On July 17, data from the Polymarket platform showed the probability of Powell being dismissed this year reached 24%—the highest recorded since the wager was introduced. The Federal Reserve’s independence is viewed as fundamental to U.S. financial stability. If that perception erodes, it could severely weaken the dollar and government bond markets, with broader economic repercussions and potential damage to global credibility.

Trump’s repeated criticism of Powell and calls for aggressive rate cuts have already contributed to persistent currency volatility. According to portfolio manager George Cipolloni, this trend should serve as a serious warning to both investors and policymakers.

Greg Valliere, Chief U.S. Policy Strategist at AGF Investments, noted that Trump appears intent on lowering interest rates and sees Powell’s removal as one possible route. Yet most market strategists argue that such action would undermine the Fed’s independence.

Marco Vailati, who leads Research and Investment at CASSA Lombarda, added that even the threat of interference can provoke market instability by undermining confidence in central bank neutrality. If political influence over the Fed becomes widely suspected, the dollar’s status as the reserve currency could be questioned.

Concerns over the Fed’s autonomy might incite another wave of U.S. asset sell-offs, similar to those observed in April. Lee Hardman, Senior Currency Analyst at MUFG, stated that Powell’s dismissal would deeply damage investor trust in the dollar. He indicated that while uncertainty persists, signs of capital flight are already emerging and could intensify if Trump proceeds.
Hardman also pointed out that any removal attempt would likely face legal opposition. Even if blocked, the fallout from such uncertainty could be enduring—reinforcing MUFG’s negative outlook on the dollar.

Francesco Pesole, Foreign Exchange Strategist at ING, emphasized that perceived erosion of central bank independence could jeopardize the dollar’s global role. He argued that political pressure on the Fed would make holding U.S. currency less attractive.

A weakened perception of Fed independence may also ripple across the bond market. On July 16, yields on 30-year Treasuries climbed above 5% for the first time since May. While previously viewed as a ceiling, that level may now represent a floor—especially if Trump pursues Powell’s dismissal or revives tariff policies as suggested recently.

Cipolloni warned that undermining trust in Treasuries could have far-reaching consequences for financial markets and consumer borrowing.

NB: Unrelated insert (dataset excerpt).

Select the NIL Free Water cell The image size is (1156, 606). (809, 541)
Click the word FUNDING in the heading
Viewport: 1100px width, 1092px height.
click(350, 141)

He added that should long-term yields rise to 5.5% or 6%, bond investors might push back—testing the limits of fiscal leadership. Equities would likely suffer as well.

Stock markets, especially after recent highs, may also be exposed. The Nasdaq Composite reached another record on July 17, led by gains in technology shares. Benson Durham, Global Head of Policy and Asset Allocation at Piper Sandler, noted that while bond markets are the focus, equity markets should not be ignored in assessing the fallout.

Senator John Kennedy of Louisiana warned that Powell’s removal could trigger a stock market crash. He further argued that if Powell were pressured into cutting rates by 300 basis points, bond markets might become chaotic, resulting in higher yields and greater challenges for government financing.